The games for which this is a problem is live service games, especially ones with a significant single player component. I think if a practical solution is to be found, then the “single player” aspect is going to have to be important - after all a mostly multiplayer live service game is pretty close to an MMO.

One sticking point is disagreement between the people running the game and the people playing the game what kind of game it is. Both Diablo III* and Diablo IV require an online connection to play, and the latter certainly adds quite a lot of content that only really works online. But a large number of players, including myself, only play it solo. But I have also played both Star Trek Online and Elder Scrolls Online (which are definitely MMOs) predominantly alone.

* Interestingly, Diablo III on console did not require an online connection. The result was hacked save files, which meant choosing to play with strangers online was awkward. But playing alone was fine.

Ubisoft and The Crew

This issue has come to prominence recently after Ubisoft decided to shut down The Crew. This is not a game I have played but it sounds like it falls to the sticking point I mention above. A lot of the game is based around being online and playing with others, but not all of it.

Ubisoft are making the opinion of the problem quite clear though, apparently taking things a step further and revoking digital licenses. This seems like a crazy move - I can imagine people making well reasoned arguments about companies not having to put resources into supporting games, but that doesn’t really hold any water when considering removing all access to people with digital games.
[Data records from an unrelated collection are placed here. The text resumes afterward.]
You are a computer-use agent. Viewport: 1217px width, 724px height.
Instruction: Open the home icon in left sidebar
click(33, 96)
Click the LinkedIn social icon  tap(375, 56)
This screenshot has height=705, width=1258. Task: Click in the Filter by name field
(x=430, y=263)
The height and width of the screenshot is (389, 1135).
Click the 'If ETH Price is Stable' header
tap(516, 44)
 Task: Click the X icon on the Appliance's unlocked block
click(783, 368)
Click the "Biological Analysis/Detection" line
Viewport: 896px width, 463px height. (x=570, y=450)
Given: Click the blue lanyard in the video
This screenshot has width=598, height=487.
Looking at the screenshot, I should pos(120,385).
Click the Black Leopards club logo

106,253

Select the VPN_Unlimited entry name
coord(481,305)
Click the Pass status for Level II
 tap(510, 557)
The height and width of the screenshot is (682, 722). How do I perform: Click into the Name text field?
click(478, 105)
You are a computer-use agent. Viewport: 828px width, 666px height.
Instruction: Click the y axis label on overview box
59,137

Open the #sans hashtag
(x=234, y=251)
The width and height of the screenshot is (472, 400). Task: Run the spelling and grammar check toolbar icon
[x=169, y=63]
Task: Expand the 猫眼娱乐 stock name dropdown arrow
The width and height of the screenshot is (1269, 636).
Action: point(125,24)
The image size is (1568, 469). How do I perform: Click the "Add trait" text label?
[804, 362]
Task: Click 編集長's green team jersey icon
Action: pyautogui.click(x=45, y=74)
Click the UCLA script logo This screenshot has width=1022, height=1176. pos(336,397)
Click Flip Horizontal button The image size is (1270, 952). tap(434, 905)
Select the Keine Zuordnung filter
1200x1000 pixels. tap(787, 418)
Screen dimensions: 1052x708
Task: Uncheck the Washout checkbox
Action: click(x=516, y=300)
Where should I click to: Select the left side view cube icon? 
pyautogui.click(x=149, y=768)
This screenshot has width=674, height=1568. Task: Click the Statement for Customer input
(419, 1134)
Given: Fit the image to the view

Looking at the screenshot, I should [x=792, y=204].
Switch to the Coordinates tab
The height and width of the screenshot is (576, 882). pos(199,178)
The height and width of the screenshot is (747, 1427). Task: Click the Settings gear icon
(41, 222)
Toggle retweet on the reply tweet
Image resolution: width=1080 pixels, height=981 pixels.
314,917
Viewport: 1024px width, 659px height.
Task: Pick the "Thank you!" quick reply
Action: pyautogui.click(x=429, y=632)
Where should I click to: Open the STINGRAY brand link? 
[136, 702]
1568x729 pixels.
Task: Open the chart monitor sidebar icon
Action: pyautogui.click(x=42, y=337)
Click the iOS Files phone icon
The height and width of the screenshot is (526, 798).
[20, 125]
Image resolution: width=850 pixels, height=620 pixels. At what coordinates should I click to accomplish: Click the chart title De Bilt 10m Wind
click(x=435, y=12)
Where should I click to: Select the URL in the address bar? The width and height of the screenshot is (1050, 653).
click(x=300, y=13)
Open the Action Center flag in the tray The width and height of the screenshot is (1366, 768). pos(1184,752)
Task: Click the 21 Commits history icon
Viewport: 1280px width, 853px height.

What to do is probably the bast place to go for information on how you can help. I would also suggest being as selective as you are able in the developers and publishers you support. For me, I personally spend more time playing single player indie games which generally don’t have this problem (being the digital license issue).

My games

For my own games (currently this means Tic-Tac-Toe Collection but I intend it to apply to anything else I ever make) I will always follow the principle of not requiring an online connection unnecessarily. That means that core functionality should not require it at all, and any features that do require it should not impact the rest of the game.

I have accidentally proven this a few times by managing online resources badly and allowing services to go offline. The game continued to work fine.

Elo rating for ad hoc teams

Oliver Brown
— This upcoming video may not be available to view yet.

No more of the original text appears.